Monday, December 25, 2023

Robots in popular culture

Contemporary art and sculpture

Further information: Robotic art

Robots are used by contemporary artists to create works that include mechanical automation. There are many branches of robotic art, one of which is robotic installation art, a type of installation art that is programmed to respond to viewer interactions, by means of computers, sensors and actuators. The future behavior of such installations can therefore be altered by input from either the artist or the participant, which differentiates these artworks from other types of kinetic art.

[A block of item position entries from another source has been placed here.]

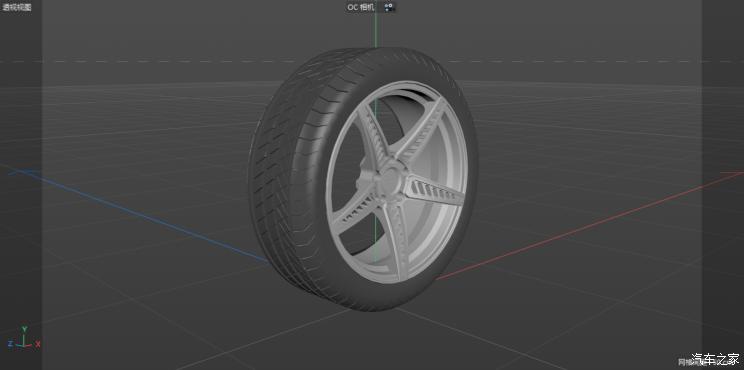744x370 pixels.
Task: Click the camera icon beside OC 相机
Action: (389, 7)
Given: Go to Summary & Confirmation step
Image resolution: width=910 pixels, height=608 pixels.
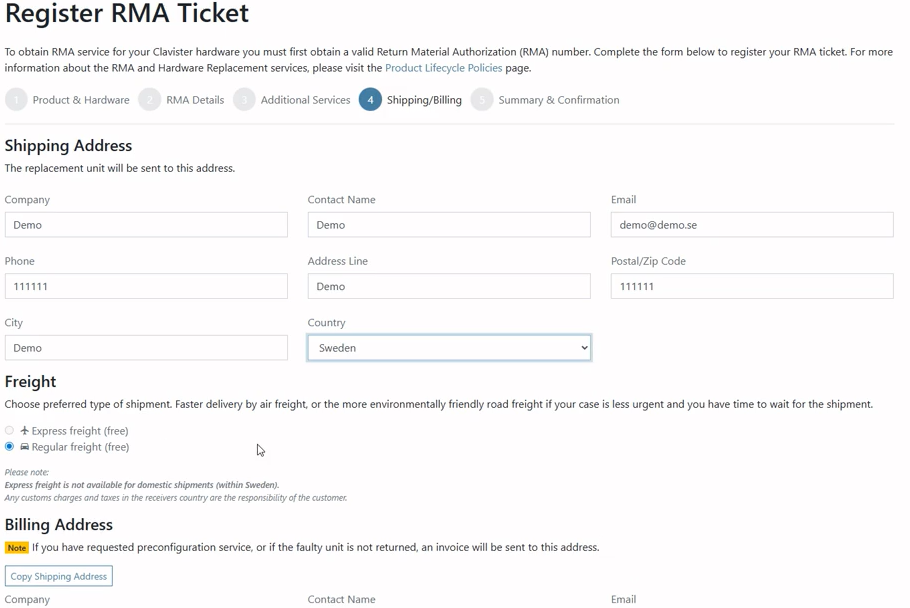Looking at the screenshot, I should 559,100.
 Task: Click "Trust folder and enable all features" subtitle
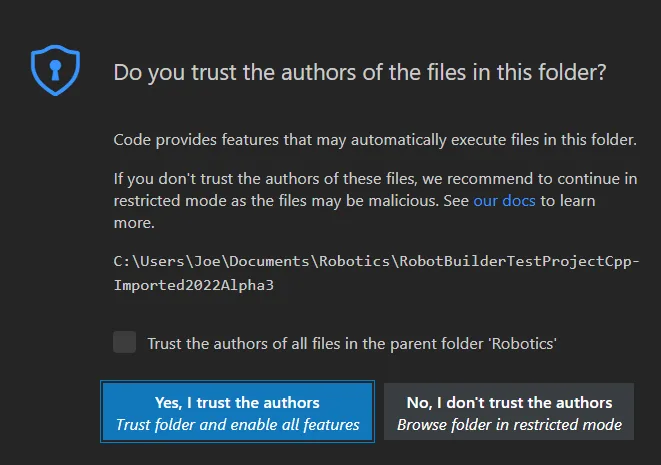tap(237, 425)
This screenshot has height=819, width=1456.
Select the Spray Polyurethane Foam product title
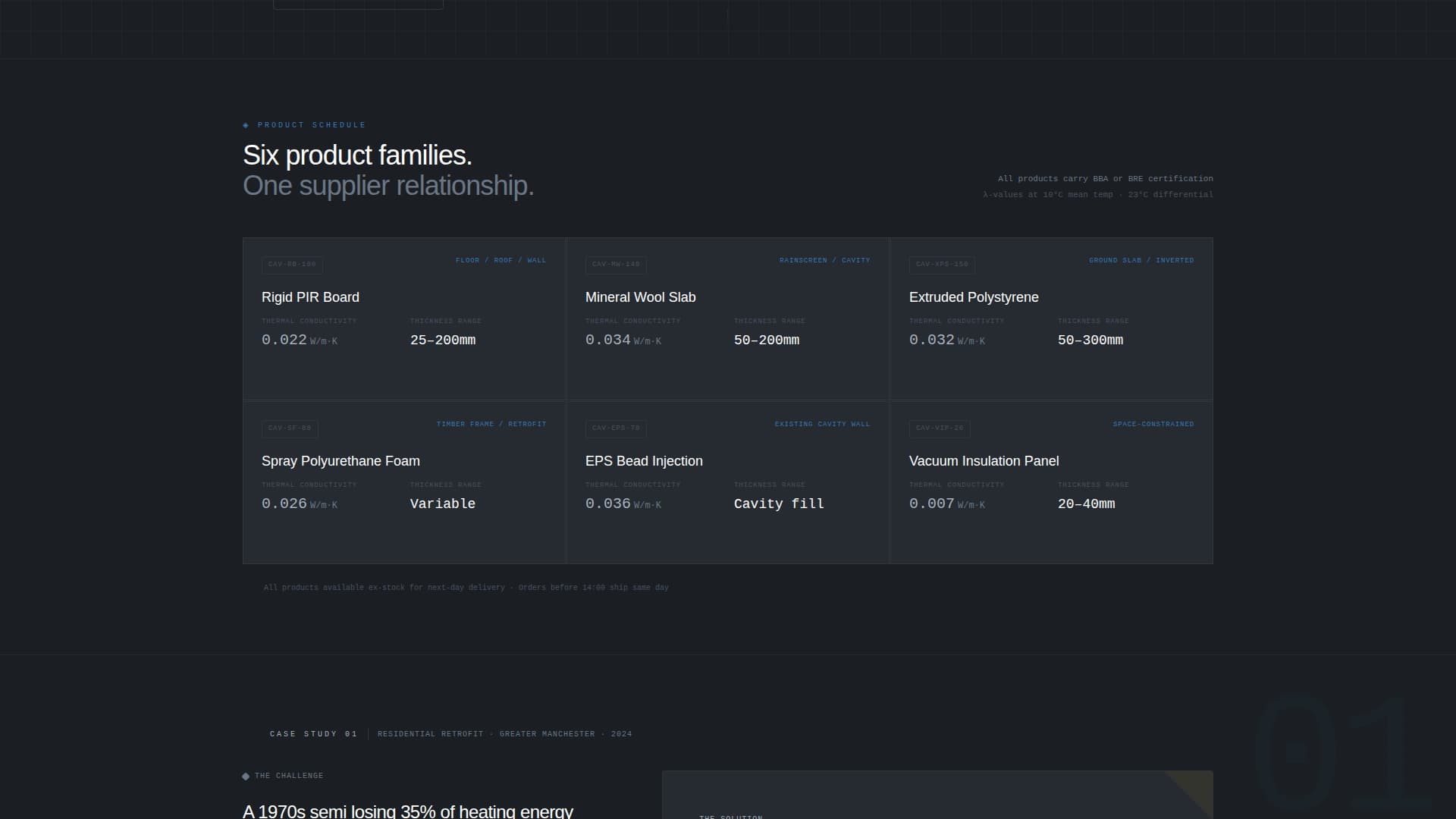340,461
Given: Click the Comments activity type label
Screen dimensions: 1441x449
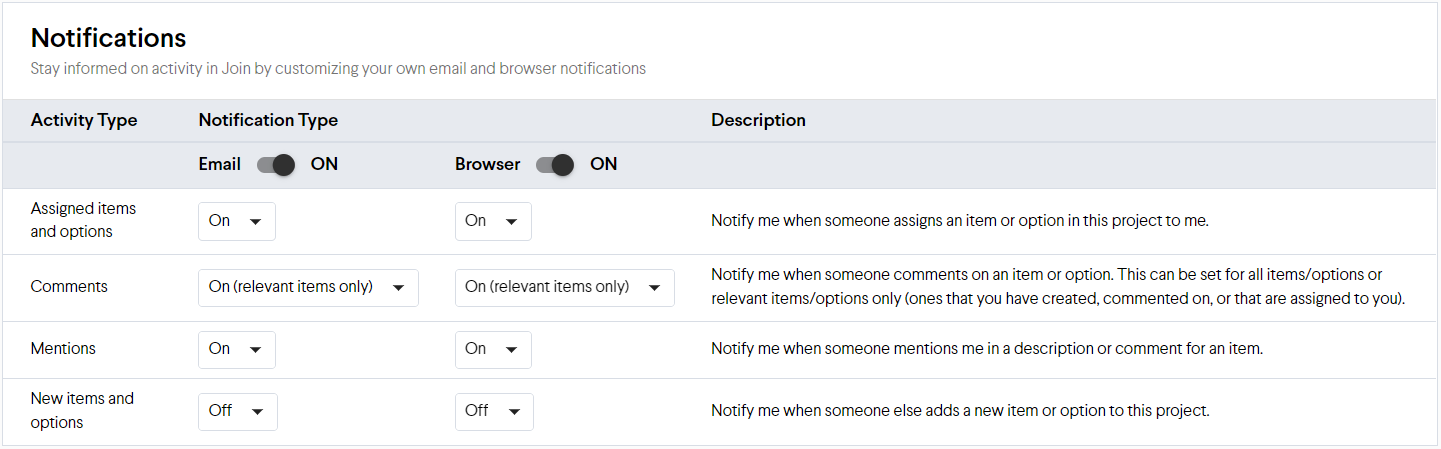Looking at the screenshot, I should pos(69,287).
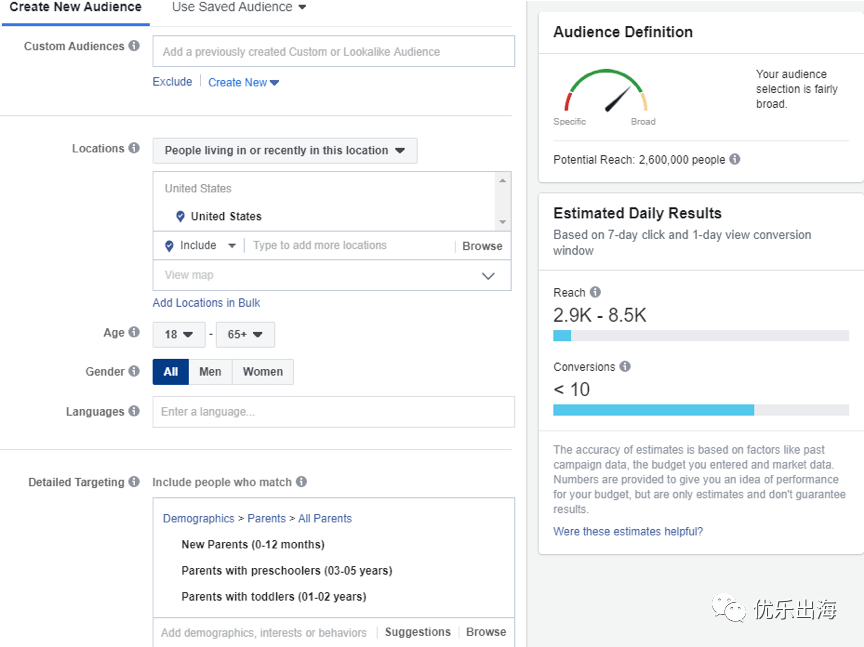Click the Enter a language input field

point(333,412)
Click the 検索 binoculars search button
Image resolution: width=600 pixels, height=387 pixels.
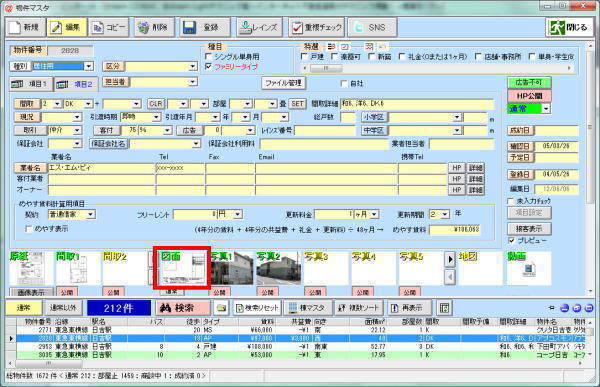(183, 308)
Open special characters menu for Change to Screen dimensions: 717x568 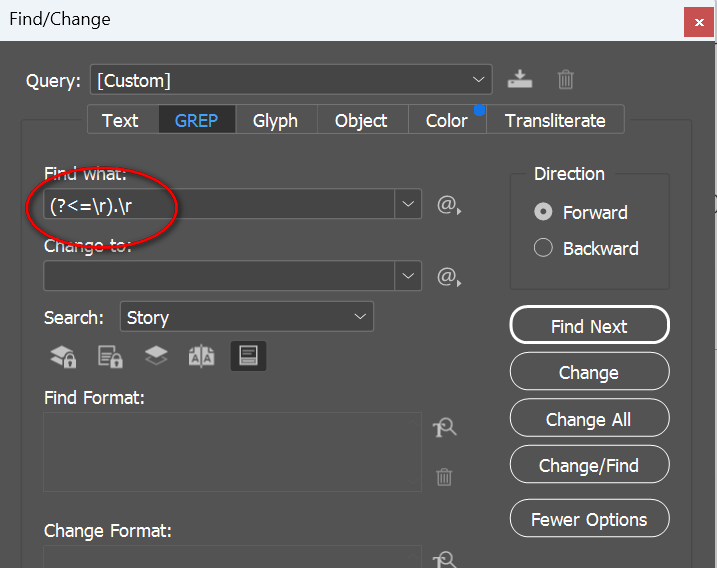[x=447, y=276]
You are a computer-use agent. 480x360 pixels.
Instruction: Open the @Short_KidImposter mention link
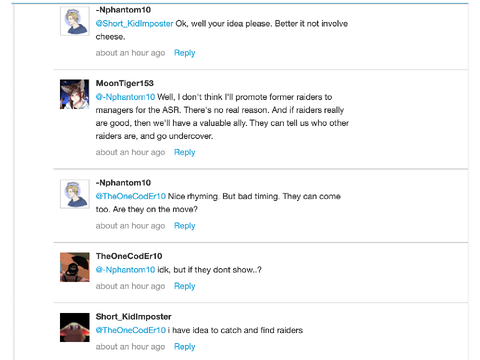(134, 24)
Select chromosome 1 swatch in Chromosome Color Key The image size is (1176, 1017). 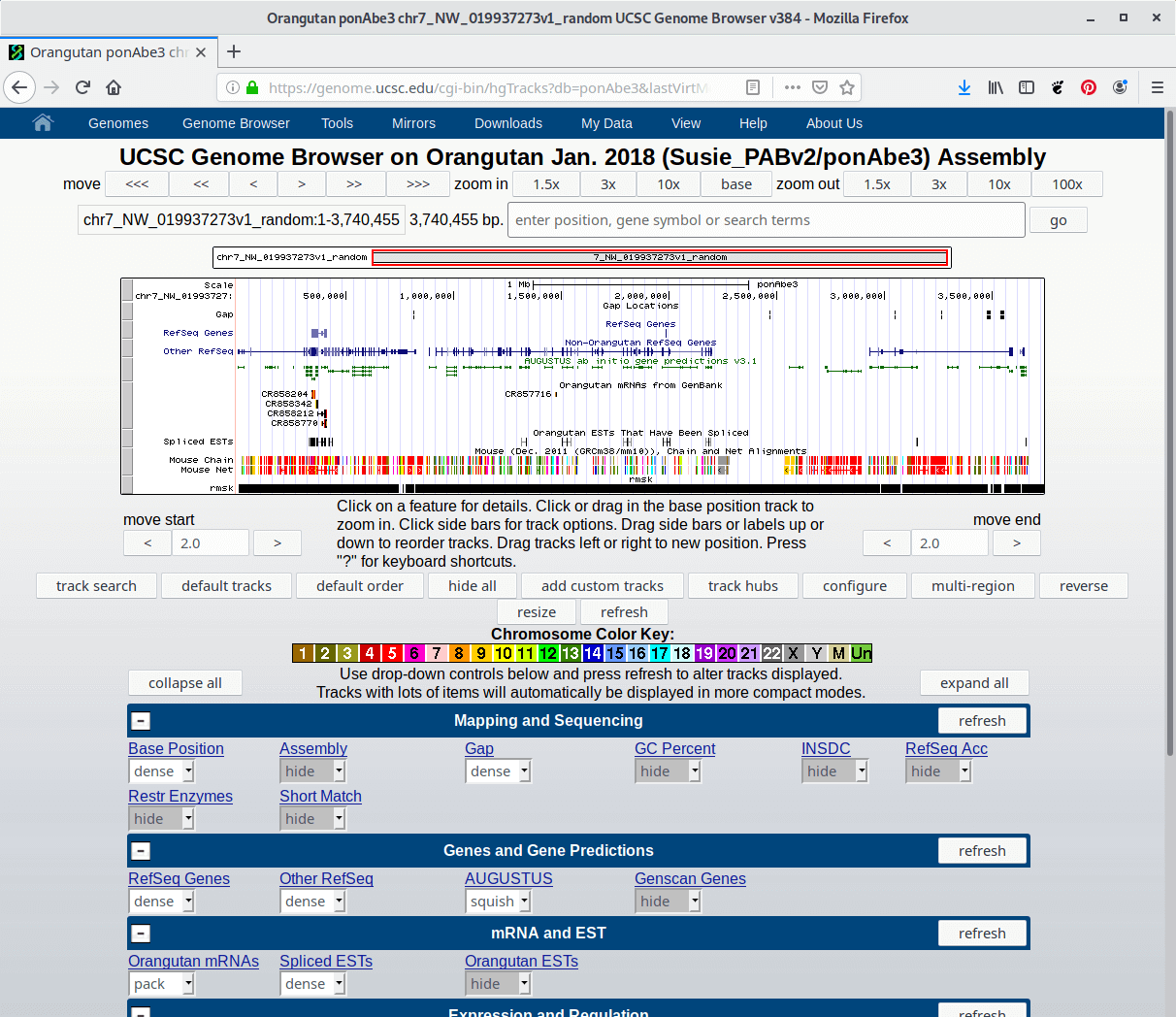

Le Grand Palais in Paris organized an exhibition "Artists & Robots", featuring artworks created by more than forty artists with the help of robots in 2018.[201]

Robots in popular culture

Toy robots on display at the Museo del Objeto del Objeto in Mexico City

Literature

Main article: Robots in literature

Robotic characters, androids (artificial men/women) or gynoids (artificial women), and cyborgs (also "bionic men/women", or humans with significant mechanical enhancements) have become a staple of science fiction.

The first reference in Western literature to mechanical servants appears in Homer's Iliad. In Book XVIII, Hephaestus, god of fire, creates new armor for the hero Achilles, assisted by robots.[202] According to the Rieu translation, "Golden maidservants hastened to help their master. They looked like real women and could not only speak and use their limbs but were endowed with intelligence and trained in handwork by the immortal gods." The words "robot" or "android" are not used to describe them, but they are nevertheless mechanical devices human in appearance. "The first use of the word Robot was in Karel Čapek's play R.U.R. (Rossum's Universal Robots) (written in 1920)". Writer Karel Čapek was born in Czechoslovakia (Czech Republic).

Possibly the most prolific author of the twentieth century was Isaac Asimov (1920–1992)[203] who published over five-hundred books.[204] Asimov is probably best remembered for his science-fiction stories and especially those about robots, where he placed robots and their interaction with society at the center of many of his works.[205][206] Asimov carefully considered the problem of the ideal set of instructions robots might be given to lower the risk to humans, and arrived at his Three Laws of Robotics: a robot may not injure a human being or, through inaction, allow a human being to come to harm; a robot must obey orders given it by human beings, except where such orders would conflict with the First Law; and a robot must protect its own existence as long as such protection does not conflict with the First or Second Law.[207] These were introduced in his 1942 short story "Runaround", although foreshadowed in a few earlier stories. Later, Asimov added the Zeroth Law: "A robot may not harm humanity, or, by inaction, allow humanity to come to harm"; the rest of the laws are modified sequentially to acknowledge this.

According to the Oxford English Dictionary, the first passage in Asimov's short story "Liar!" (1941) that mentions the First Law is the earliest recorded use of the word robotics. Asimov was not initially aware of this; he assumed the word already existed by analogy with mechanics, hydraulics, and other similar terms denoting branches of applied knowledge.[208]